Pour les Anciens, la Chine n’a pas de véritable frontière utile avec l’Afghanistan. Le corridor du Wakhan - et la majeure partie de la route du Karakorum qui la relie au Pakistan - sont un environnement défavorable. La Chine a consacré plus d’énergie à sceller ces frontières en stationnant des troupes dans leurs parties hautes, y compris au Tadjikistan voisin, et à en croire certains avec des patrouilles dans le corridor du Wakhan. Au delà, il y a l'historique peu flatteur des relations économiques entre la Chine et l’Afghanistan : une annonce grandiose en 2007, mais sans suite, au sujet de la mine de cuivre de Mes Aynak près de Kaboul ; des projets ferroviaires qui n’ont jamais vu le jour, et même, en 2020, un projet conjoint avec le gouvernement afghan visant à construire une route dans le corridor du Wakhan. Les investissements chinois et le commerce avec l’Afghanistan ont décliné après 2007 et n’ont recommencé à augmenter qu’il y a très peu de temps. Un important contrat d’exportation de pignons de pin a certes une valeur économique, mais non stratégique… Surtout, la Chine est réputée rechercher la stabilité avant tout et non pas prendre des risques. Historiquement, elle a souvent été lente - et parfois parmi les derniers pays - à prendre acte des changements de régime. Au Pakistan, elle craint les actions de factions terroristes radicales qui pourraient mettre en danger ses travailleurs et ses intérêts. Le Pakistan a dû s’engager à mettre en place un régiment spécial de 10 000 soldats dans le cadre de la construction du corridor économique entre les deux pays (China-Pakistan Economic Corridor, CPEC), qui doit mener jusqu’au port de Gwadar.
Ces arguments impliquent que la Chine réagira avec prudence et sans activisme bilatéral, s’ajustant à ce que le ministère des Affaires étrangères chinois a appelé par euphémisme des "changements majeurs". On pourrait même affirmer qu’elle pourrait placer le terrorisme au rang des priorités partagées avec les États-Unis : Wang Yi a proposé le 16 août à Antony Blinken d’ouvrir un dialogue afin d’arriver à un "atterrissage en douceur" de l’Afghanistan, d’éviter une "guerre civile ou une crise humanitaire" et une "rechute qui ferait de nouveau du pays un foyer et un refuge pour des terroristes".
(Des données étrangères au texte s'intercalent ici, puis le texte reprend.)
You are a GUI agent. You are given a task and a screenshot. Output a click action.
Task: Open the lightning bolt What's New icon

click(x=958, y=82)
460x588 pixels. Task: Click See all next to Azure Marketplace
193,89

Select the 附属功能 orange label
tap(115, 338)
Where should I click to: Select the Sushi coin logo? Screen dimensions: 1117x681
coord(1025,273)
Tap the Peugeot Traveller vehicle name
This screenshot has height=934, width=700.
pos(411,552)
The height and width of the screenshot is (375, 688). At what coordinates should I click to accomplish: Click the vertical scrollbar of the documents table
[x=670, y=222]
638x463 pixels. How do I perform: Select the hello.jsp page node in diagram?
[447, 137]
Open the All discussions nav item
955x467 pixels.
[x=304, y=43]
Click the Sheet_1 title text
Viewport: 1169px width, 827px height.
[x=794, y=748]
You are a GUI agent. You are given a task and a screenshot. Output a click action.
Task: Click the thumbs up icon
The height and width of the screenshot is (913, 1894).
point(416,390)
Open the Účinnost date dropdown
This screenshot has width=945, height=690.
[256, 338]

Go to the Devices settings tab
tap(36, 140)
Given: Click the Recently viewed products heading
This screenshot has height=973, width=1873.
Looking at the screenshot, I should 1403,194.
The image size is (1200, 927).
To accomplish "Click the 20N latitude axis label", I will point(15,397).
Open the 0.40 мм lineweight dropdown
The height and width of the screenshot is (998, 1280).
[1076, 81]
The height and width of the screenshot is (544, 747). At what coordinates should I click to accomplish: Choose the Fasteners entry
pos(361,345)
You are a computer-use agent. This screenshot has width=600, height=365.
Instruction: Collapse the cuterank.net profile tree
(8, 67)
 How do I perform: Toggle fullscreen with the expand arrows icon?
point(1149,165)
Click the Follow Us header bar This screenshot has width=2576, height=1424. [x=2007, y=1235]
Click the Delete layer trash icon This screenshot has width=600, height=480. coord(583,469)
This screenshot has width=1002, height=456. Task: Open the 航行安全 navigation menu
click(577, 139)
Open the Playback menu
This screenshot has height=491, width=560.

Certes, la Chine exploitera à des fins de propagande ce qu’elle appelle le "départ précipité" des Américains. Mais sa méfiance envers les talibans et sa crainte des répercussions régionales de leur prise de pouvoir l’inciteraient à s’en tenir à sa prudence habituelle.
Cependant, les Modernes ont des arguments solides et fondés sur les évolutions récentes. Tout d’abord, à l’exception du Panshir, qui est totalement enclavé et où les États voisins ont pour priorité de verrouiller les frontières, les talibans contrôlent complètement le pays. Il ne peut y avoir d’autre intervention étrangère après l’échec occidental. La Chine de Xi a décidé d’entrer dans une phase de confrontation frontale avec les États-Unis et plus généralement avec les démocraties occidentales - elle n’a plus peur de découpler son économie, ni de tester la détermination américaine sur plusieurs sujets. La Chine pratique ouvertement ce qu’Henry Kissinger appelait le strategic linkage entre les sujets de négociation : ainsi, Wang Yi répète au sujet de l’Afghanistan ce qu’un porte-parole du ministère des Affaires étrangères avait dit en janvier 2021 au sujet de la crise climatique, à savoir que les États-Unis ne peuvent s’attendre à de la coopération alors qu’ils "font tout pour contenir et réprimer la Chine".